Saturday, February 11
8 pm
$55/person
byob
a celebration of Jewish food and music featuring, Visiting from Tel Aviv, violin player Daniel Hoffman and from Berkeley, accordion player, Jeanette Lewick
5 course menu details, coming soon
menu
soup
lentil patties in horseradish stock
salad
roasted beets with cara cara orange salad with walnut dressing
small plate
buckwheat knishes with mustard
homemade tempeh roasted with pears
homemade sauerkraut
entree
collard rolls stuffed with chickpeas and wild rice baked in tomato-pomegranate sauce (from our own dried tomatos)
cauliflour kugel
dessert
apples stuffed with dried fruit and nuts, baked in chardonnay and spices
rosewater-saffron ice "cream" (coconut based)
Violinist Daniel Hoffman and vocalist/accordionist Jeanette Lewicki have been playing and recording klezmer and Yiddish music together for 15 years with the acclaimed Bay-Area group The Klez-X. Since Daniel moved to Israel in 2005, their performances together are a rare event not to be missed.
Jeanette Lewicki, vocals and accordion
Orphaned at an early age, without a dowry or family background, Jeanette Lewicki did whatever she had to do to learn to sing Yiddish & play accordion. Her first steady gig was at a vegan commune in San Francisco, where she played weekly in the soup kitchen band. Having apprenticed briefly with performance artist Jack Smith, she studied at Columbia University (through a YIVO scholarship) and in Oxford, England (with the New Jewish Music ensemble Brave Old World). Madam Lewicki now performs with various klezmer groups and has led numerous Yiddish song workshops in New York, in San Francisco, and at Yiddish Summer Weimar, directed by the innovative music educator Dr. Alan Bern.
Jeanette Lewicki's many recordings include "Mayn Shtetele Soroke" (which she produced for 77-year-old Bessarabian singer Arkady Gendler), "Fli Mayn Flishlang" (for which she arranged childrens' songs by Beyle Schaechter-Gottesman), "Harbst" (with the Klez-X), & "the gonifs break out," a new release on Porto Franco Records. Ms. Lewicki is the editrix of the zine "Yiddish Tango Illustrated" and a founding member of Accordionists Against the Death Penalty.
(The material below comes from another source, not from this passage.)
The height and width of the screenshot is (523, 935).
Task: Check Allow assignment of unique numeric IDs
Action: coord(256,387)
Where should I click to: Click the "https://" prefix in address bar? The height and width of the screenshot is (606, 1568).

She strives to combine folk tradition with Yiddish modernist style, & to make announcers and paramours pronounce her last name right: "Levitsky.”
Daniel Hoffman, violin
A descendant of a long line of Bessarabian furriers, Daniel was born and raised near Los Angeles. After graduating from the Manhattan School of Music in New York, he quickly began un-learning most of what he'd been taught and turned his attentions to Eastern European Jewish music and formed several klezmer bands in San Francisco. In 1992, he co-founded Davka, combining Ashkenazi music with jazz and Middle-Eastern rhythms. Davka has released five CDs of original music, including four on the Tzadik label. He also founded the Klez-X in 1996 and has developed a reputation as one of the foremost experts of the Yiddish violin style, recording and performing with the top players in the field.
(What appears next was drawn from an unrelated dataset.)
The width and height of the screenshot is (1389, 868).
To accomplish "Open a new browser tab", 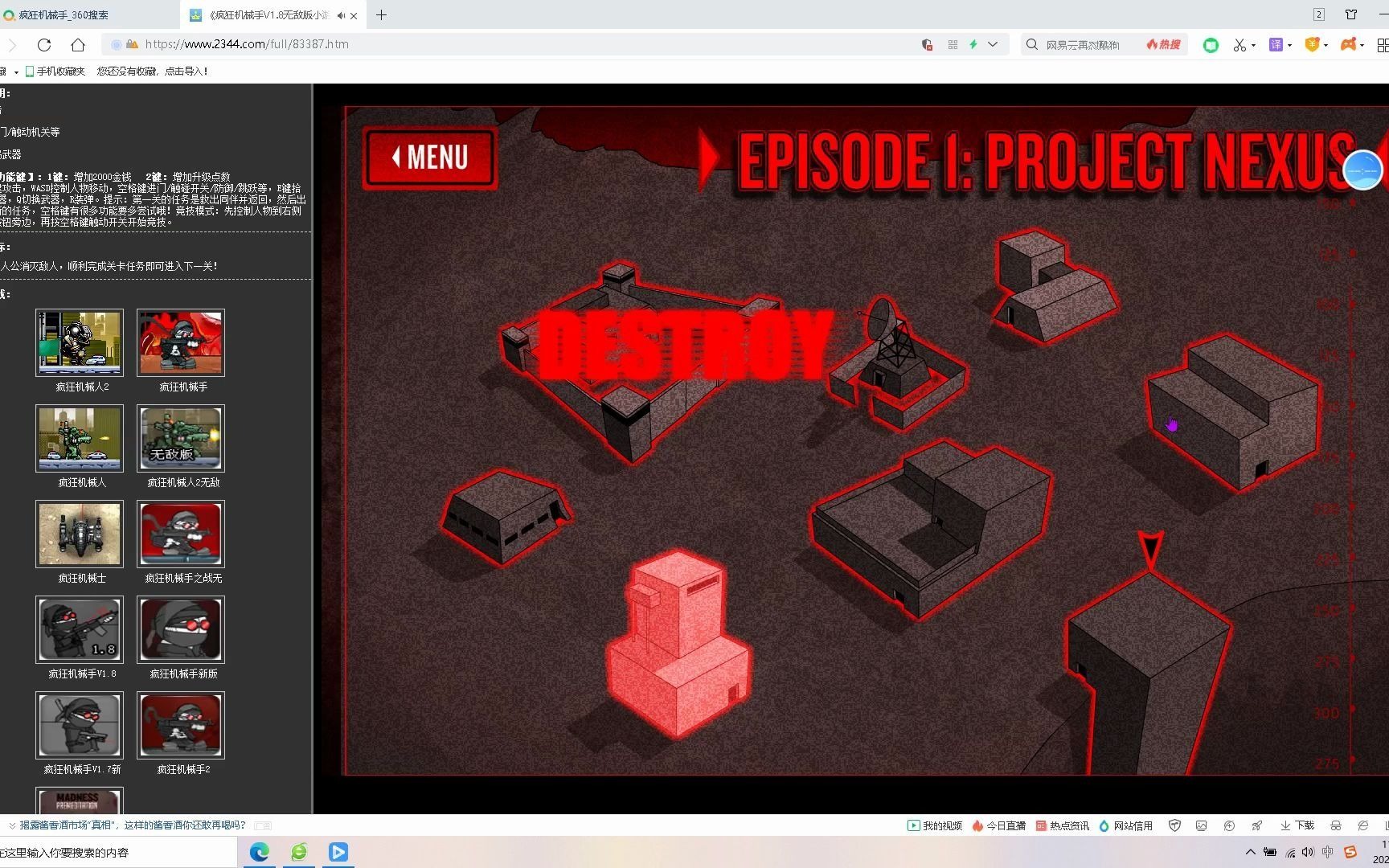I will pyautogui.click(x=381, y=15).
Daniel has received numerous composition grants, including from Meet The Composer and the NEA and has written new scores for the 1920s silent films “The Golem” and “Jewish Luck”. He composed music for “David in Shadow and Light,” a new musical (with librettist Yehuda Hyman) based on the King David story which premiered at Theatre J in Washington DC in 2008. In Israel he performs with Trio Carpion, Andralamoussia, Echo 3, Yehuda Katz, Keren Friedman and the Jazzraelites, and in the new Jerusalem Theater Company comedy “Are You Happy Yet?” He currently teaches at the Jerusalem Academy of Music and Dance and recently began producing the pilot episode of Violin Around the World, a 36-part documentary film series which explores the role of the violin in diverse cultures worldwide.
Wish I were in the area to hear that....sounds like a great concert/meal!